Text and item location entries ->
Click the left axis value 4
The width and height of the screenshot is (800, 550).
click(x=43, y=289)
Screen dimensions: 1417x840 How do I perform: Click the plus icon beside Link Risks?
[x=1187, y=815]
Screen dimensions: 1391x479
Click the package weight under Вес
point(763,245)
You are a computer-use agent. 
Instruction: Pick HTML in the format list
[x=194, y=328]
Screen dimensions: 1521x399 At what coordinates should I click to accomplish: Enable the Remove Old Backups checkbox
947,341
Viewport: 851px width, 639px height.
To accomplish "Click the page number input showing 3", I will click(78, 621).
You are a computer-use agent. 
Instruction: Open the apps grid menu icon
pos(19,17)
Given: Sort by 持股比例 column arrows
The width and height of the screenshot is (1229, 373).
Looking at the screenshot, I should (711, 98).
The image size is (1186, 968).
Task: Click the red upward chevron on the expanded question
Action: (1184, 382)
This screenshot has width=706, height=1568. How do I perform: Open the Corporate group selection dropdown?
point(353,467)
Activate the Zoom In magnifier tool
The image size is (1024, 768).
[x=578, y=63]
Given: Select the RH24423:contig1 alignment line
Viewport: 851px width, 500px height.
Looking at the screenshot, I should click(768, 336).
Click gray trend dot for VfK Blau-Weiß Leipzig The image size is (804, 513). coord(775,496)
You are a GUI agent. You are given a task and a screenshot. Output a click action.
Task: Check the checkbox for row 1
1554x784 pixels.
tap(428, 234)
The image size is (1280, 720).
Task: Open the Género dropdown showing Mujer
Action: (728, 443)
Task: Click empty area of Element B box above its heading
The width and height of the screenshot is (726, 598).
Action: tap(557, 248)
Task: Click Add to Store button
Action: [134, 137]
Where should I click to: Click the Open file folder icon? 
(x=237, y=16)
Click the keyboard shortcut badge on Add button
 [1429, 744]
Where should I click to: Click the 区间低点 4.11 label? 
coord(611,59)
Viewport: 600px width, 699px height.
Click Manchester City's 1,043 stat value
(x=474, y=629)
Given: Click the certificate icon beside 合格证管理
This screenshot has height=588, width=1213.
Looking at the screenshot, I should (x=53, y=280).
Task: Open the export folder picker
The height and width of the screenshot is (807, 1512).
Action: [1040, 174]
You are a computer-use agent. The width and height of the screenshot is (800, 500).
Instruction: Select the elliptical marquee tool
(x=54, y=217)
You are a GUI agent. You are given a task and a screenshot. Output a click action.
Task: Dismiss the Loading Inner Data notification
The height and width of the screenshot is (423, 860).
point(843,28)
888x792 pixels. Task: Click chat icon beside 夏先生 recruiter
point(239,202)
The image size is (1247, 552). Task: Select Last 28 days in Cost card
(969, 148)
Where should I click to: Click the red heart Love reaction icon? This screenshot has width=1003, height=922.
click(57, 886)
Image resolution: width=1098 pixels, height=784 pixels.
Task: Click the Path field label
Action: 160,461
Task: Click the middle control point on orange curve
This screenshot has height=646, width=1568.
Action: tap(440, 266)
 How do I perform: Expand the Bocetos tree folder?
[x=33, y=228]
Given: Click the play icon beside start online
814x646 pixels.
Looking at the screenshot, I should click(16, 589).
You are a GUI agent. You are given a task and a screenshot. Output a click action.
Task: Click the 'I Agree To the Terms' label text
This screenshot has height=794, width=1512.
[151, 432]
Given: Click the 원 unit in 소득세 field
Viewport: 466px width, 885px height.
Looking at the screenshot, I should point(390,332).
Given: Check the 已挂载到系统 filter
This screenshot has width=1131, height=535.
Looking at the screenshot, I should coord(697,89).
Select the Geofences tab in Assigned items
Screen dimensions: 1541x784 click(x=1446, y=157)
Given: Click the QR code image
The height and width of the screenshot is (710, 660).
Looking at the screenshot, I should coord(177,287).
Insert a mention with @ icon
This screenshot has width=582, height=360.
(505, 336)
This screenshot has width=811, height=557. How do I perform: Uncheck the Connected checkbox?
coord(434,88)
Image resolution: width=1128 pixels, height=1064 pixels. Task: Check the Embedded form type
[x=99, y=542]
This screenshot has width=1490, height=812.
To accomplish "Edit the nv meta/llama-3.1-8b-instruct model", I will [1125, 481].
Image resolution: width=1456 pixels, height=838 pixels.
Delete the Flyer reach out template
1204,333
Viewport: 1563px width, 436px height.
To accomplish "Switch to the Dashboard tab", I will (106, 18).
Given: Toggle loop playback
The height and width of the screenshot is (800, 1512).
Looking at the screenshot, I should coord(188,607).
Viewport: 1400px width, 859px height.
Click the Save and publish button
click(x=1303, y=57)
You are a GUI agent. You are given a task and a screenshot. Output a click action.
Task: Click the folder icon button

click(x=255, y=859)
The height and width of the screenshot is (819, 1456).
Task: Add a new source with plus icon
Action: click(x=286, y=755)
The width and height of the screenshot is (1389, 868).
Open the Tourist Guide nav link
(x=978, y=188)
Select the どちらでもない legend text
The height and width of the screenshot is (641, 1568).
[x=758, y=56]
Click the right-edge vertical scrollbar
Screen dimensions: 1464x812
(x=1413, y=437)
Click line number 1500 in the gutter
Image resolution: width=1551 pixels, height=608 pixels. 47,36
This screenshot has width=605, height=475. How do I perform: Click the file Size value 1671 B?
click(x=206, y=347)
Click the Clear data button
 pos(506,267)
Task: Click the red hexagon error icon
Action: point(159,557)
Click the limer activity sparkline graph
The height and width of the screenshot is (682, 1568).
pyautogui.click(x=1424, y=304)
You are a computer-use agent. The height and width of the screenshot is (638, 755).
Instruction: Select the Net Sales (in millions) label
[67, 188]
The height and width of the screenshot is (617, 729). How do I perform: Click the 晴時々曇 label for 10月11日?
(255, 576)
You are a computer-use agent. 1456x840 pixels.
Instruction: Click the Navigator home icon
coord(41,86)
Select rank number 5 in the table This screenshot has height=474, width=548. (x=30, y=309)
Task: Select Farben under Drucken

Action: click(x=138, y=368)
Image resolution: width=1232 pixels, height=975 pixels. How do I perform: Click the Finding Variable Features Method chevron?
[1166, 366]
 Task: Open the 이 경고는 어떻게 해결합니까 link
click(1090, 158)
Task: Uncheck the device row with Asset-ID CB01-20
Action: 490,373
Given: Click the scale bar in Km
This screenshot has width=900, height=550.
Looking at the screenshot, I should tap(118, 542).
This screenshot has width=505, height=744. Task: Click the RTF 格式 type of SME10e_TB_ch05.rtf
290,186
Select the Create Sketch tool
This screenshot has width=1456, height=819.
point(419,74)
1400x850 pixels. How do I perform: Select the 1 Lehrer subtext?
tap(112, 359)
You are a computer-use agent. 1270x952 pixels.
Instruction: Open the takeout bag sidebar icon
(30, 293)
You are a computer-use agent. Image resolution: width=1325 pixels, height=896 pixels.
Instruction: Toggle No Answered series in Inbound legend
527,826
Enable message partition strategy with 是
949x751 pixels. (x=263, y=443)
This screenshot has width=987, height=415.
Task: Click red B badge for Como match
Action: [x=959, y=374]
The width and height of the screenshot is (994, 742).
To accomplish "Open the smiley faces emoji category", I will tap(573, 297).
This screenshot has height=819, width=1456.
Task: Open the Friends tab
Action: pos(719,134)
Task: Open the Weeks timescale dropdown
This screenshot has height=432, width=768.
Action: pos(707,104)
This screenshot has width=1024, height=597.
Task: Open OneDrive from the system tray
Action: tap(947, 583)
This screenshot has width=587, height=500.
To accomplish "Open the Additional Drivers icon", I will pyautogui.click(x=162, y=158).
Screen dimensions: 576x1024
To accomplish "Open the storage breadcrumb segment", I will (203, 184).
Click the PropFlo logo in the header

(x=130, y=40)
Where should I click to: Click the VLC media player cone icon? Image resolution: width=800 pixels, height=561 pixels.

WHAT TO PRODUCE ->
Please pull out every line of the material above that contains the word "computer".

CORRECT RESPONSE ->
You are a computer-use agent. 
You are a computer-use agent. 
You are a computer-use agent. The width and height of the screenshot is (800, 500).
You are a computer-use agent. The height and width of the screenshot is (638, 755).
You are a computer-use agent. 1456x840 pixels.
You are a computer-use agent. 1270x952 pixels.
You are a computer-use agent. Image resolution: width=1325 pixels, height=896 pixels.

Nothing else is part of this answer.